The request =>
Edit the stretch of rows from the line containing "You are a computer-use" through the end of the rows, replacing "Viewport" with "Screen" and changing nothing else. Leave the pictures out of your answer.

#### Exercise data ####

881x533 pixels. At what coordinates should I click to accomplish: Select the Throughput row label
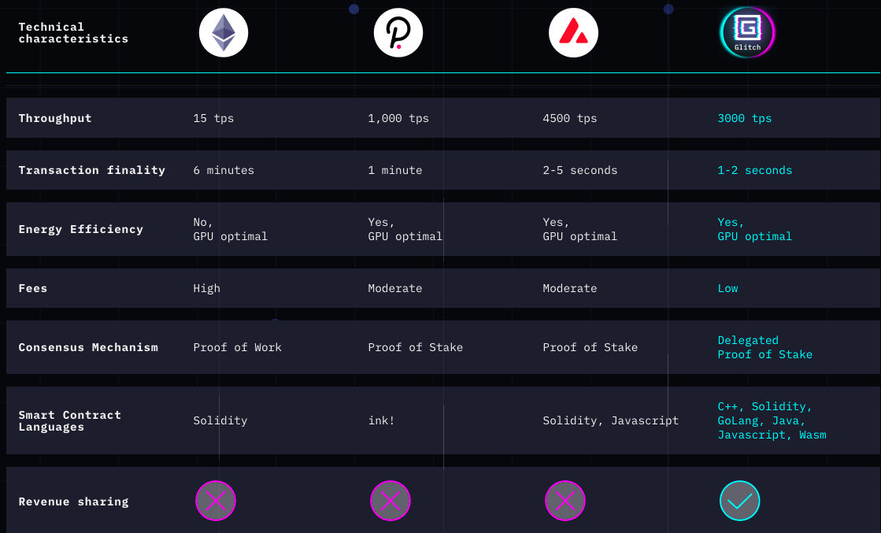55,118
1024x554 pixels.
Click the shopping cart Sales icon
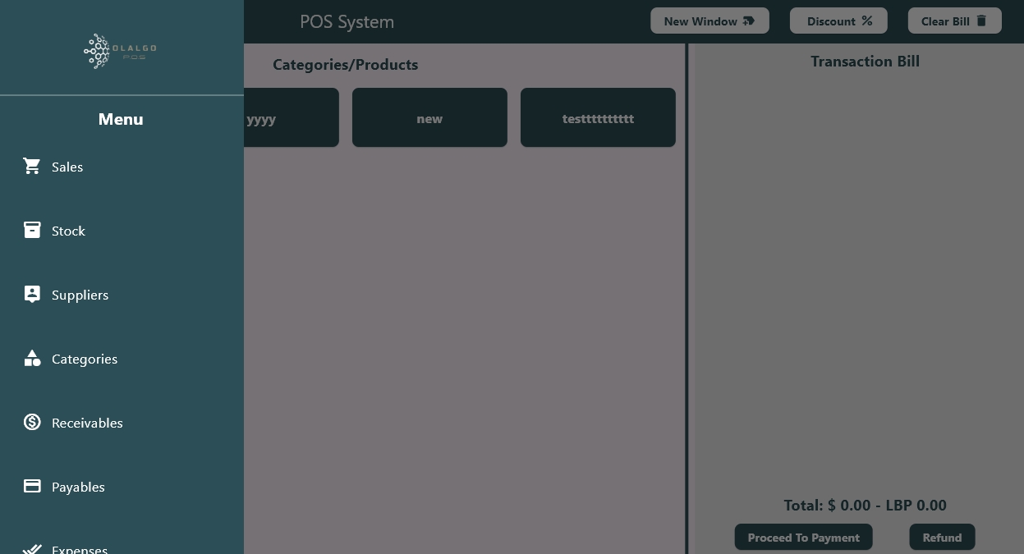32,167
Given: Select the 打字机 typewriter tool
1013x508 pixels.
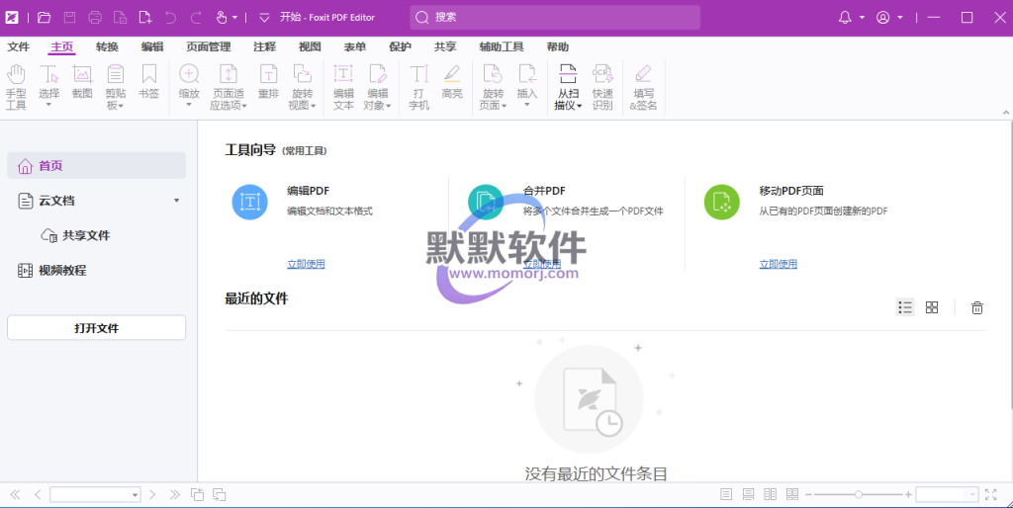Looking at the screenshot, I should pos(418,85).
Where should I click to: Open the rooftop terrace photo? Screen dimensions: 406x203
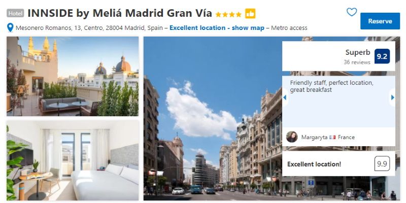[73, 77]
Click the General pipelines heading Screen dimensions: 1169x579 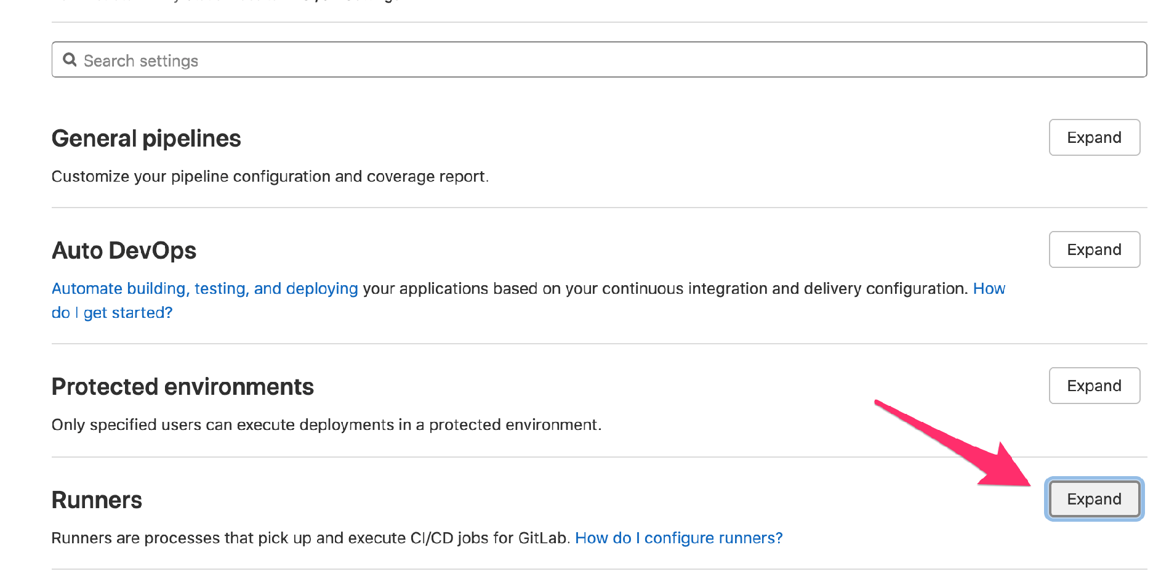tap(146, 139)
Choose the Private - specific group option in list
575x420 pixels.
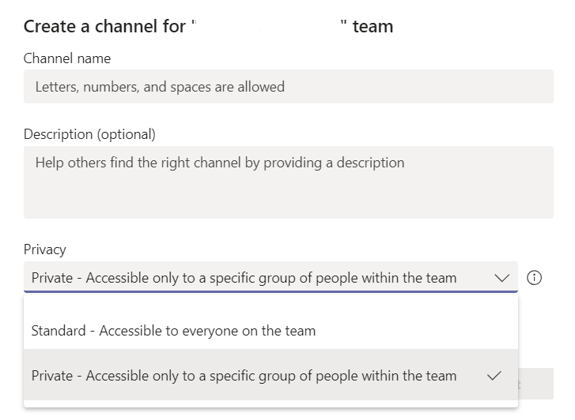(x=270, y=375)
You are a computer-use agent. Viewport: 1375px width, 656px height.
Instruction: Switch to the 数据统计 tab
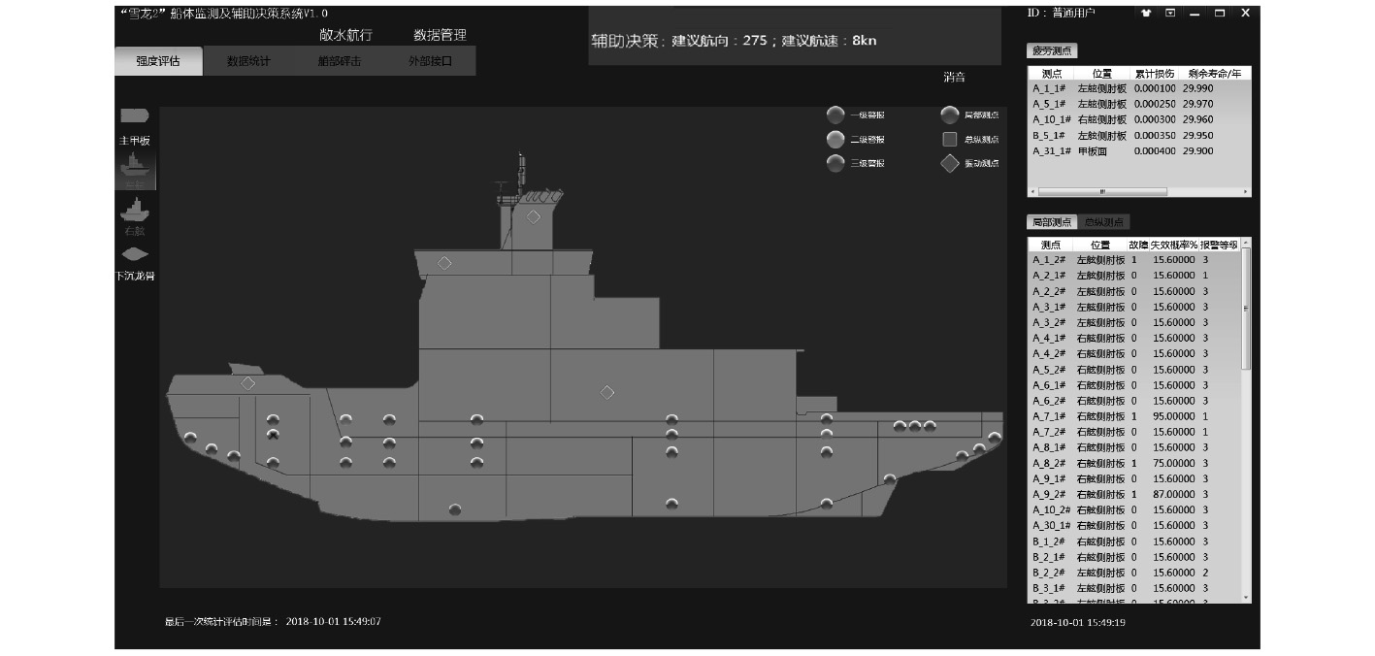click(x=248, y=61)

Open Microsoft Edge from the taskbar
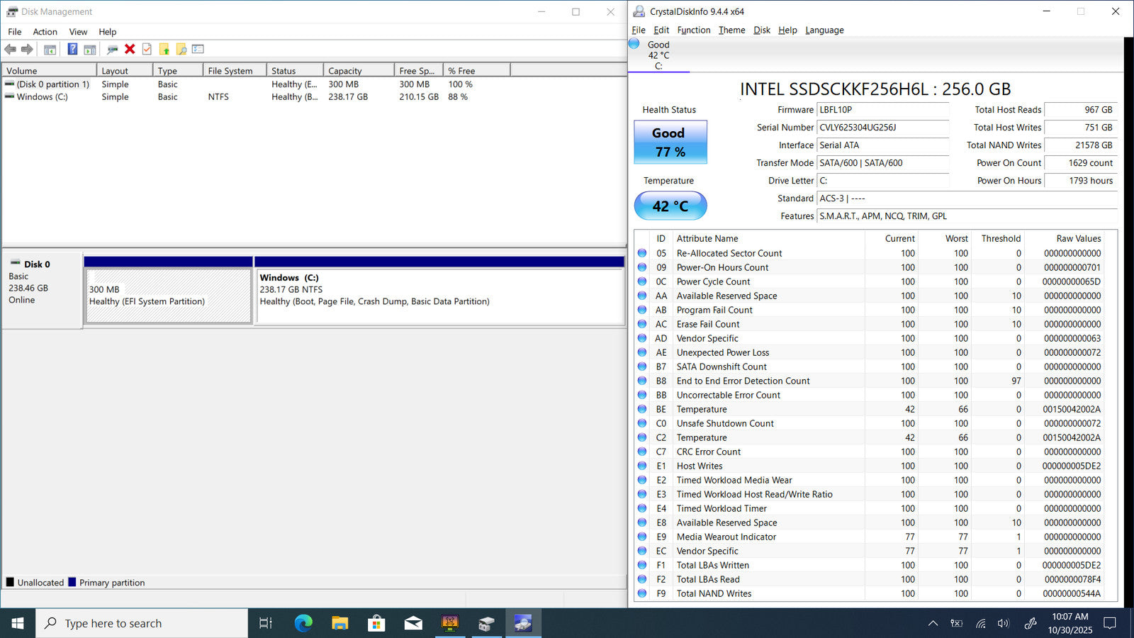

####

The solution =>
You are a computer-use agent. Screen: 1375px width, 656px height.
Instruction: Switch to the 数据统计 tab
click(x=248, y=61)

Open Microsoft Edge from the taskbar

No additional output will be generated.